Tax question and what is definition of second home?

Question: I am planning to buy a home for my parents to live in. I have no intentions of living there nor do I intend to collect any rent on the property. Will I be able to get a home mortgage for this or will it be considered investment real-estate?

I live in MA and the future home is in Ohio. What kind of taxes am I setting myself up for? Will MA charge me property taxes on something in Ohio?

I have read several tax books but nothing obvious addressed this issue. The property is not rental property nor is it commercial property. Apparantly no one buys a house that they do not intend to live in nor rent. If it is not a second home then I believe that it must be residential property.

Are there any special tax deductions with this sort of arrangement? For me it will be a net loss— if it were not for my parents, I would not even consider such a purchase.

Would I be ahead tax wise to consider it as rental property and take a net loss because I did not rent it?
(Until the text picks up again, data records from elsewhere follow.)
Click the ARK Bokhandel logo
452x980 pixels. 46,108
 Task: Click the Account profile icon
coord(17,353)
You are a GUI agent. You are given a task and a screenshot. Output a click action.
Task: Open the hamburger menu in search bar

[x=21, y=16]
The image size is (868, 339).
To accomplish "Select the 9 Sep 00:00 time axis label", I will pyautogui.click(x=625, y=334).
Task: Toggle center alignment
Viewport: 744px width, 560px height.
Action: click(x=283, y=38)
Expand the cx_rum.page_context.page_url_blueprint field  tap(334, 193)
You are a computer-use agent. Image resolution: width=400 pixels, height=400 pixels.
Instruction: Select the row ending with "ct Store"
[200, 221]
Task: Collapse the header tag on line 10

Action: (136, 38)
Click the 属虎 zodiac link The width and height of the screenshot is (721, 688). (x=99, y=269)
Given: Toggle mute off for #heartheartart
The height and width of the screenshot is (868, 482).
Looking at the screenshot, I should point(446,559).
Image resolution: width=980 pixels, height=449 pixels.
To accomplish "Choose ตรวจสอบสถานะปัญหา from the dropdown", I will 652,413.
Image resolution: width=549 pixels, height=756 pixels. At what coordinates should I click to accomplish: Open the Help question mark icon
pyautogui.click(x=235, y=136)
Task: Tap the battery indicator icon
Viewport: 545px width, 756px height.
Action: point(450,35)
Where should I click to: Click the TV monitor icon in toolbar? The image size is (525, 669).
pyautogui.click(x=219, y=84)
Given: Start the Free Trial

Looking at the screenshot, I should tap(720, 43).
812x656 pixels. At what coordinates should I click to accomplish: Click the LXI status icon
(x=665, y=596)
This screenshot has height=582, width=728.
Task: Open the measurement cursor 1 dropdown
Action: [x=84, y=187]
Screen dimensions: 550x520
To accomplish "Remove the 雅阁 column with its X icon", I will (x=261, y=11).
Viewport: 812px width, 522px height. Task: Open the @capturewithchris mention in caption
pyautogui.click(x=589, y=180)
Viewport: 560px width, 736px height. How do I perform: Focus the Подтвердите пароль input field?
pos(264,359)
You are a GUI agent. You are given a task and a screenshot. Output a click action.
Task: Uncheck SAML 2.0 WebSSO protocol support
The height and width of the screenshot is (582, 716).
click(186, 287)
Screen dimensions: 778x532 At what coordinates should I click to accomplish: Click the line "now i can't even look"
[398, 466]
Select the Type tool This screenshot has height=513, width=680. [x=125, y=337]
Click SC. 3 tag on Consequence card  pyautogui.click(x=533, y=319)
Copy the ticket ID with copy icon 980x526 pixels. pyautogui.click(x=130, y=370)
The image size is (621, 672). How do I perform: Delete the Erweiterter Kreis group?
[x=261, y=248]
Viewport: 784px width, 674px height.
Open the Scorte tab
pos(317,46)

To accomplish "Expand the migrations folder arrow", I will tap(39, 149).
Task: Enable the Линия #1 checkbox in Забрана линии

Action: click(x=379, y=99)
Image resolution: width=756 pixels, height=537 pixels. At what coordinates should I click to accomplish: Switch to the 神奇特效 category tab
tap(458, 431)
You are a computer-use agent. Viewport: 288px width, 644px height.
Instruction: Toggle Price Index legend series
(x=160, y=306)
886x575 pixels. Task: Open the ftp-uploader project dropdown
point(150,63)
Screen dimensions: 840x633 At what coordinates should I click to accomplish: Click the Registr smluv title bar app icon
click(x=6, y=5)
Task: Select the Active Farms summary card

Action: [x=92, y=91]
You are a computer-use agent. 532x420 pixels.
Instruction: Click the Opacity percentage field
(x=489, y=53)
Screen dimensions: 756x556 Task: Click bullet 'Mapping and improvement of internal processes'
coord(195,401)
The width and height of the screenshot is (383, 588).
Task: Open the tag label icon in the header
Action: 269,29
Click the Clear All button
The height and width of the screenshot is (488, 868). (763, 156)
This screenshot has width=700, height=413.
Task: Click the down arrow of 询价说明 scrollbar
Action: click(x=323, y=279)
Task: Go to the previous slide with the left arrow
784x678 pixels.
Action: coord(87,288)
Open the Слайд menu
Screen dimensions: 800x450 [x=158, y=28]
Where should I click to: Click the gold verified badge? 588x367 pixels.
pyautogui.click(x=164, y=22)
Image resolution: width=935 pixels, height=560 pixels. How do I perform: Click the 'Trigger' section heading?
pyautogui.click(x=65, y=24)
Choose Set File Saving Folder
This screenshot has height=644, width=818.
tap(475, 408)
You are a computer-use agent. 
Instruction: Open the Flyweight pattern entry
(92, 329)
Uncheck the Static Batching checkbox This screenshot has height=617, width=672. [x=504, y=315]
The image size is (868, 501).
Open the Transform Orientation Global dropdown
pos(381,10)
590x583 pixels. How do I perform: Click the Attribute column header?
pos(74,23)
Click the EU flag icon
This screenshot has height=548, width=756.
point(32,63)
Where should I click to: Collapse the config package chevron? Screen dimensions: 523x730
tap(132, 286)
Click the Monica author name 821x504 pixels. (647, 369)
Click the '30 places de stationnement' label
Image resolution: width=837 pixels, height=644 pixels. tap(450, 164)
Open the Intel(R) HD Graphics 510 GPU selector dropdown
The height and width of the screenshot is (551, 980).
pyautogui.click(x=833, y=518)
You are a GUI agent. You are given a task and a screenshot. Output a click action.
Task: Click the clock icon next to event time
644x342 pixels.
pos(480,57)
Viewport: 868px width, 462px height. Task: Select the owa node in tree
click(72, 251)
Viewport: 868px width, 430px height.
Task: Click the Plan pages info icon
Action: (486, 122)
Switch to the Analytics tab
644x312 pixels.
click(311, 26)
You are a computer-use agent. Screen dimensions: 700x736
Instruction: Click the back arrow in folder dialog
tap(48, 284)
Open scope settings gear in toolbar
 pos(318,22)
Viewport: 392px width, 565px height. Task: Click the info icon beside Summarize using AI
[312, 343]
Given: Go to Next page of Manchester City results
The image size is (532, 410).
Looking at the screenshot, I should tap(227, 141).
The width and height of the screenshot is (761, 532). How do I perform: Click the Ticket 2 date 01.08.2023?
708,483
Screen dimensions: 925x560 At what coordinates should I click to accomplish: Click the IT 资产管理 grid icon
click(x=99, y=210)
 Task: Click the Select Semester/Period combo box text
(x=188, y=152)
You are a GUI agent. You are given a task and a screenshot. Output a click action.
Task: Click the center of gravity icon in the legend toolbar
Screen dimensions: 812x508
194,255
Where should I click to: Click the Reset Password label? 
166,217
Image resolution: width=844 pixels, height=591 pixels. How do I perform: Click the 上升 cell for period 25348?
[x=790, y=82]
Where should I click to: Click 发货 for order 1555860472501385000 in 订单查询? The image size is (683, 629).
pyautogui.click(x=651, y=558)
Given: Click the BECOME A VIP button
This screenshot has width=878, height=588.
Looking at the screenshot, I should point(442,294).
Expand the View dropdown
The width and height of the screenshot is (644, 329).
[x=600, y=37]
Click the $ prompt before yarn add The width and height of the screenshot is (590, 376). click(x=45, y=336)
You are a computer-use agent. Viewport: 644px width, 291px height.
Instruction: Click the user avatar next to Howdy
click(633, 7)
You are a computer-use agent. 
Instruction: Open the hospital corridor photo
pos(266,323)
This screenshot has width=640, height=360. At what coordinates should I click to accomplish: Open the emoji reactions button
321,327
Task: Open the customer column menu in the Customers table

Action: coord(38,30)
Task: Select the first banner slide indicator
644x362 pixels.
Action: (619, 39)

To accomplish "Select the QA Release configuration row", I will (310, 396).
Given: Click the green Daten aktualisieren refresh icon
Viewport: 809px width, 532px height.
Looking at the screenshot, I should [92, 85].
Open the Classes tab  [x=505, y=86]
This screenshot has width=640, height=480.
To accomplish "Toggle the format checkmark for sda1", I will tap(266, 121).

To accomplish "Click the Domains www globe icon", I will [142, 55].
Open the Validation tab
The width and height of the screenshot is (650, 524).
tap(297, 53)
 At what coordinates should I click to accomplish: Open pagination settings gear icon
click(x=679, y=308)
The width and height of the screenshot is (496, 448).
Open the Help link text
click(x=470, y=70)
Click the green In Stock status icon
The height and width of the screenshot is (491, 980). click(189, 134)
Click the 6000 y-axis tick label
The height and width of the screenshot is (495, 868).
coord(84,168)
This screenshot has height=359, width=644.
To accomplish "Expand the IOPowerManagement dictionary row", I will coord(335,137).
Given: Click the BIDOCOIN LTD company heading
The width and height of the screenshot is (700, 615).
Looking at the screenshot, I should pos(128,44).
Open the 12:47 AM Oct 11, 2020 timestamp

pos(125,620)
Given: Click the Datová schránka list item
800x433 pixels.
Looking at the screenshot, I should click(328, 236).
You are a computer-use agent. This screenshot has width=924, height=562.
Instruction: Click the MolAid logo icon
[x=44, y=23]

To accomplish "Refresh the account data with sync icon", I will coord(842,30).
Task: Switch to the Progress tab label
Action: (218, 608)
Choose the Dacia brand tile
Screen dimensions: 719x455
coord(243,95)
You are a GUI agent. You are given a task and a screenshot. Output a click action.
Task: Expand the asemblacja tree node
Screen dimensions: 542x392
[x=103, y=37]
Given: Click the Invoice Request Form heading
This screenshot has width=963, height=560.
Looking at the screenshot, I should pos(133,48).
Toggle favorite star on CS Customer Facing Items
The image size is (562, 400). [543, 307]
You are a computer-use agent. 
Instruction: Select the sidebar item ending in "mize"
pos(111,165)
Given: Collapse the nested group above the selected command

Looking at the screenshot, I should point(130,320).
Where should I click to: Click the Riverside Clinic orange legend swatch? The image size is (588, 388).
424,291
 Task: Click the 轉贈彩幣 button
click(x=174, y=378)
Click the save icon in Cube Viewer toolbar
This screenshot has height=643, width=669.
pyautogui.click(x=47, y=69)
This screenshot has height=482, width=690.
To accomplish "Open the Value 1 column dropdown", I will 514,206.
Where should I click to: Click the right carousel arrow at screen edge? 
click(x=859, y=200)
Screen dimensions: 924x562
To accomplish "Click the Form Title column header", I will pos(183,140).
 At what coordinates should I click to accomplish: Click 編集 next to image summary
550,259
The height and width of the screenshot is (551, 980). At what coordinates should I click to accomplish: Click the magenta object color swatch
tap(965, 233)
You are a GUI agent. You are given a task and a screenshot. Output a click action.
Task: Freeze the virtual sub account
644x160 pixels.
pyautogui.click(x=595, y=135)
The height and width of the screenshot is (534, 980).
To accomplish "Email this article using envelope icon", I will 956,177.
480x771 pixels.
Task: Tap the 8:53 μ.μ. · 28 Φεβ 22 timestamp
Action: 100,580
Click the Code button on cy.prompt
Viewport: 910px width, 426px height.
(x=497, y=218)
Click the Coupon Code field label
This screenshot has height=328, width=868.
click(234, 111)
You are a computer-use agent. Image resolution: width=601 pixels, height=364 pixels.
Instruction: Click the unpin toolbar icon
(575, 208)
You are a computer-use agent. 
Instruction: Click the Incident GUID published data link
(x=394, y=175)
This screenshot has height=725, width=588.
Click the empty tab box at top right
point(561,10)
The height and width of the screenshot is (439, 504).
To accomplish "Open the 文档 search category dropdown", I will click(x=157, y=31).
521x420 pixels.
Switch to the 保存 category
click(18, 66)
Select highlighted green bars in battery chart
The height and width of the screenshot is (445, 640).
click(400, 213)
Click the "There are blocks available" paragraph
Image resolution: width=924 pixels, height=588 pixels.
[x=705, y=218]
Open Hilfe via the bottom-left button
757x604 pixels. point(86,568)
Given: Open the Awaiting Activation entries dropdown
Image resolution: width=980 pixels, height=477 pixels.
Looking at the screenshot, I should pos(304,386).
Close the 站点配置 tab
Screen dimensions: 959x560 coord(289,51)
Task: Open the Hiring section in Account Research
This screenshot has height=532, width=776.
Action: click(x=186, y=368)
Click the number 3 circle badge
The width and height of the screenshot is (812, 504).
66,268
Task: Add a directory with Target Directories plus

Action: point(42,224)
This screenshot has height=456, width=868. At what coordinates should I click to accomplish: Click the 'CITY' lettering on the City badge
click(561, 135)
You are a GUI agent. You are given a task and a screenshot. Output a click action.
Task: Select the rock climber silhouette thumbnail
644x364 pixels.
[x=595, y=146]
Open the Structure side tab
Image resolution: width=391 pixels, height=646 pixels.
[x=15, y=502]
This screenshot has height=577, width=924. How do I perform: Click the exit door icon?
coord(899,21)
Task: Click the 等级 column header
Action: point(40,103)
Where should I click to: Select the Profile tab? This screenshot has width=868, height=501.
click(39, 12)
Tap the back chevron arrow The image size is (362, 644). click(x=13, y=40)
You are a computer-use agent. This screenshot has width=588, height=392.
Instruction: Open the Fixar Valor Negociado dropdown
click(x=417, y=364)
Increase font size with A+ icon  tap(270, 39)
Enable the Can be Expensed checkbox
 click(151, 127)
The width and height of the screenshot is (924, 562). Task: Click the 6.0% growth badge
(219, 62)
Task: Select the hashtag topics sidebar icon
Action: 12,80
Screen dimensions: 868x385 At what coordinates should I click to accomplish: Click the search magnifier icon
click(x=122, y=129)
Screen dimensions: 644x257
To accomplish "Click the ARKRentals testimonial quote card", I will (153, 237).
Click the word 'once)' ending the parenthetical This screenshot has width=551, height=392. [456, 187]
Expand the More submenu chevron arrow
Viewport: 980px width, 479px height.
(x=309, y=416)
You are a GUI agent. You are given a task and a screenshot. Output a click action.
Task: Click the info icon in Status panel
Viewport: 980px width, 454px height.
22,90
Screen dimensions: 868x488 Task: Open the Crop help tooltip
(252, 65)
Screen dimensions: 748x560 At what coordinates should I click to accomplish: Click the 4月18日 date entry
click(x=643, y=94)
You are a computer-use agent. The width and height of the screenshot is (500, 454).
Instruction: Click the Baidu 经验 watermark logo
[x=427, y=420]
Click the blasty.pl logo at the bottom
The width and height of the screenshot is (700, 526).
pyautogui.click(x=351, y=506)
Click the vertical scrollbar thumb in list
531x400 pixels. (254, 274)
Answer: 1) It can be treated as a second residence as long as it is not rented or used for other business purposes during the year. It sounds like you could deduct the interest as home mortgage interest.

2) If it is not rental property, you cannot take a rental loss. This happens a lot here in Florida: children purchasing homes in which their parents will live. We are able to routinely secure loans for these properties as second homes. You wouldn’t even need to state that anyone is going to live in the house. Find a good mortgage broker in Ohio and hash it out. I assume that you are asking the tax question, “Does this qualify for the home mortgage interest deduction?” and not the banking question “Will I qualify for a residential mortgage _rate_?” As to the tax question, if you own any dwelling and do not rent it out at any time during the year, it is generally considered to be a “residence” for purposes of the qualified residence interest deduction. In any given tax year, you can choose one such residence, in addition to your principal residence, to treat as a “qualified residence” eligible for the deduction (though there is a glitch if you are married filing separately). Massachusetts itself does not levy any property taxes on individuals — you pay your property taxes to your locality. In any event, neither the commonwealth nor your city or town will charge you property taxes on out-of-state realty. You will be liable for whatever real property taxes are charged wherever the house is in Ohio.

If you charged rent on the property, and had a net income from it, both Ohio and Massachusetts would tax you on that income, although you would get a credit on your Massachusetts return for some or all of the Ohio income tax paid.

Finally, if and when you _sell_ the property, both Ohio and Massachusetts (if you still live in Massachusetts) may want to tax you on the capital gain. Again, though, you get a credit to your Massachusetts taxes that should prevent double taxation.